**RAW RECORDS:**
################

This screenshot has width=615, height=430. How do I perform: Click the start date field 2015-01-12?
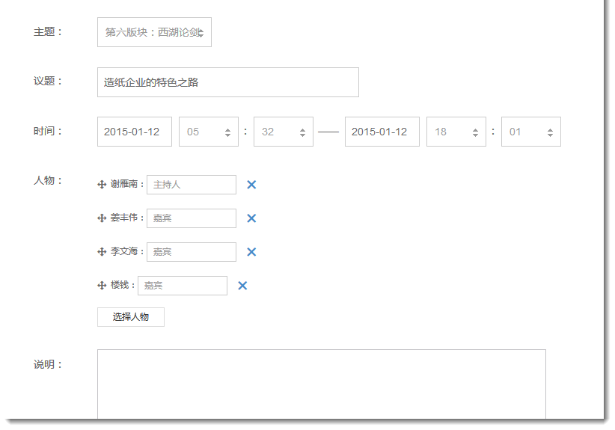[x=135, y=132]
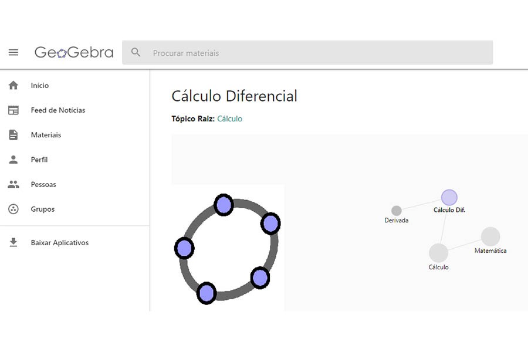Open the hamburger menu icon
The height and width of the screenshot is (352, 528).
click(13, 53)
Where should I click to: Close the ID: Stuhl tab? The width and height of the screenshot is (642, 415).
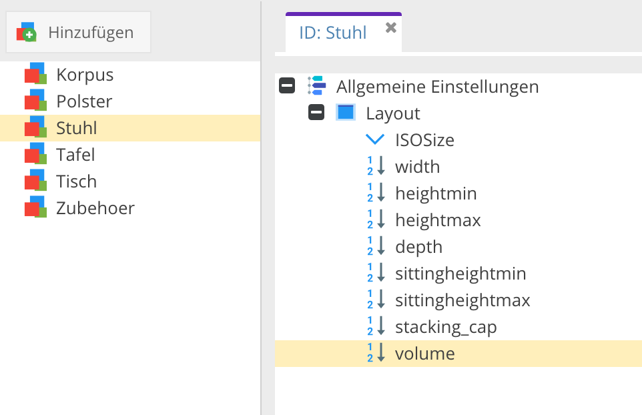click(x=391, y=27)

################

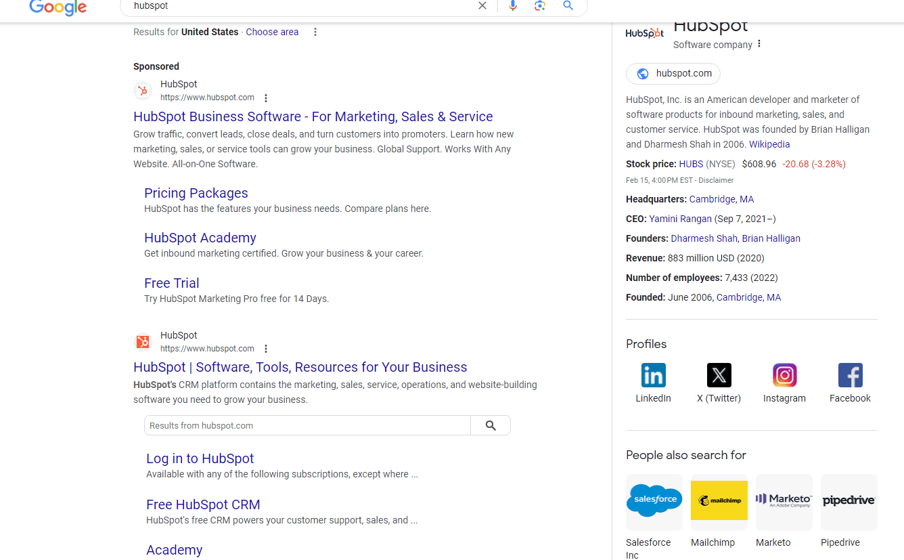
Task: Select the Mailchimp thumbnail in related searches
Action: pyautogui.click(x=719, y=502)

################

**WHAT THE TASK ASKS:**
Reproduce the data from the line with "Where should I" up to and including the line with "click(x=391, y=27)", requests included, and offset every coordinate in the answers by 130. Omit the pictures.

**OUTPUT OF THE EXERCISE:**
Where should I click to: Close the ID: Stuhl tab? The width and height of the screenshot is (642, 415).
click(x=521, y=157)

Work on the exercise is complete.